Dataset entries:
-- Opening Marker --

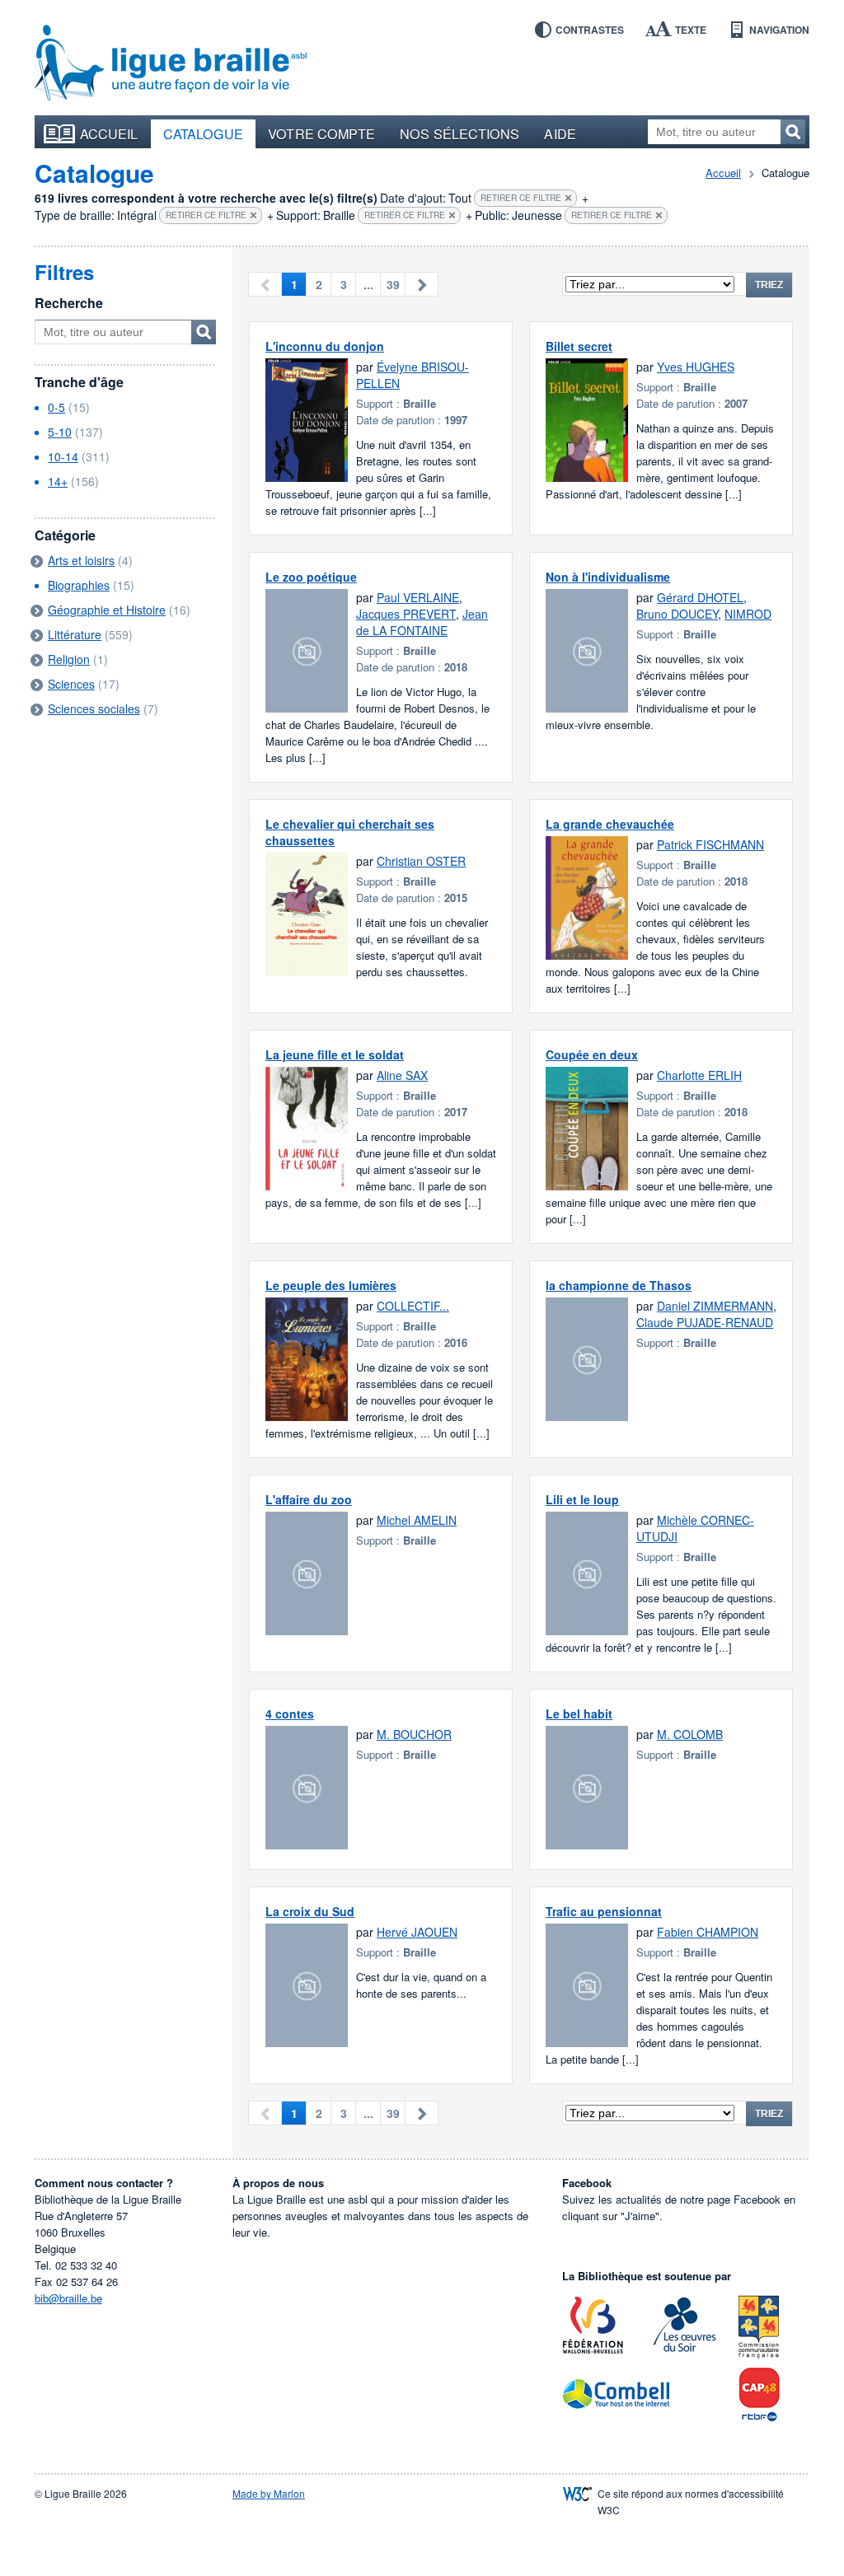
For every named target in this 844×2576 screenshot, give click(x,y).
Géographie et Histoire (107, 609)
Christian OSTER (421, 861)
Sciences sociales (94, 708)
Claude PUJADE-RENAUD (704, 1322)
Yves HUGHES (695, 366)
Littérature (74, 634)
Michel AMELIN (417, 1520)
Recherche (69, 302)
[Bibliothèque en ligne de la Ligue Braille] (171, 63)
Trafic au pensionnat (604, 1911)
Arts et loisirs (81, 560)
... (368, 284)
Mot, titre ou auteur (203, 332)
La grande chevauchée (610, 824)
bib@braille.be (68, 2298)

-- Closing Marker --

YOUR ASSIGNMENT
Word for word and without pictures, please write out only the lines from the start of the entries through the line containing "Recherche (69, 302)", both included.

RESPONSE BELOW
For every named target in this 844×2576 screenshot, give click(x,y).
Géographie et Histoire (107, 609)
Christian OSTER (421, 861)
Sciences sociales (94, 708)
Claude PUJADE-RENAUD (704, 1322)
Yves HUGHES (695, 366)
Littérature (74, 634)
Michel AMELIN (417, 1520)
Recherche (69, 302)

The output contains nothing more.